Yesterday, the Senate Committee on Commerce, Science, and Technology and the Senate Committee on Homeland Security and Government Affairs held a hearing titled, “The Cybersecurity Partnership Between the Private Sector and Our Government: Protection Our National And Economic Security,” in which the recent Executive Order on voluntary cybersecurity standards was discussed extensively.
The Executive Order directs agencies to look into incentives that can be used under existing law to encourage businesses to opt into the voluntary cybersecurity standards. Secretary of Homeland Security Janet Napolitano revealed that amongst the incentives that DHS is considering are a federal procurement preference and granting some sort of governmental seal of approval. Napolitano contends that the market in and of itself has not provided sufficient incentive for all businesses to raise their cybersecurity standards.

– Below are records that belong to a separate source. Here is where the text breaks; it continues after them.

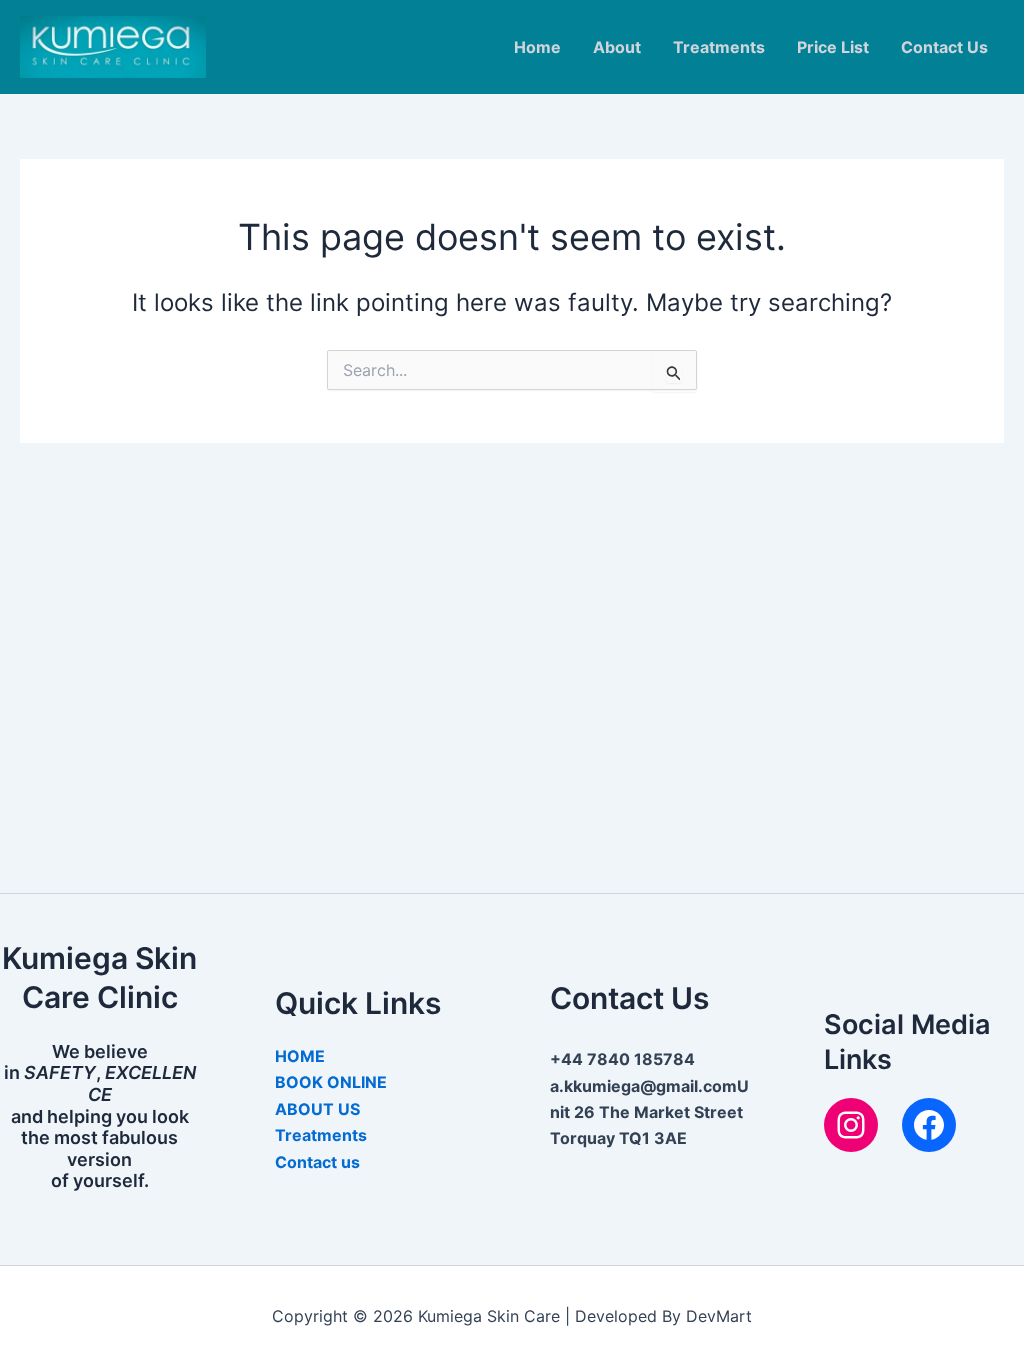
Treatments (719, 47)
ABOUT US (317, 1109)
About (617, 47)
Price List (833, 47)
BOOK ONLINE (331, 1082)
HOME (300, 1056)
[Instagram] (851, 1125)
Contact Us (944, 47)
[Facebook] (929, 1125)
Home (537, 47)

Senator Jay Rockefeller (D-WV), Chairman of the Commerce Committee, and Secretary Napolitano agreed that H.R. 624, the Cyber Intelligence Sharing Protection Act (CISPA), is “wholly insufficient.” Rockefeller particularly stressed that cybersecurity is not an issue that Congress can afford to revisit every year in a piecemeal fashion, and a more comprehensive bill must be pursued. Napolitano agreed, citing perceived insufficiencies in CISPA, such as the lack of privacy concerns and authorizing the NSA to establish standards and share information instead of a civilian agency.

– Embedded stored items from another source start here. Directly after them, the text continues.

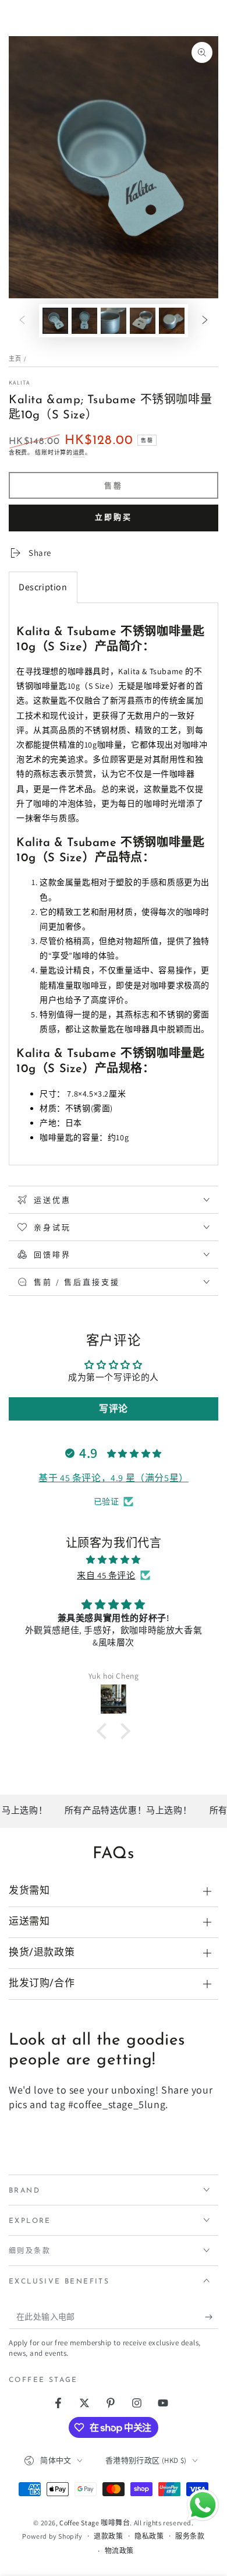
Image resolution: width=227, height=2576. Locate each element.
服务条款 (189, 2536)
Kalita (19, 382)
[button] (105, 1730)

Senator Mark Warner (D-VA) voiced concern about unintended consequences that could arise from voluntary standards. Particularly, he was concerned that the standards could create a free rider problem, stagnant standards, or entrenched standards. Complying with stagnant standards, he worried, would be both dangerous and potentially wasteful. He was also concerned that entrenched standards could create a costly, complex barrier to entry for new businesses in certain industries.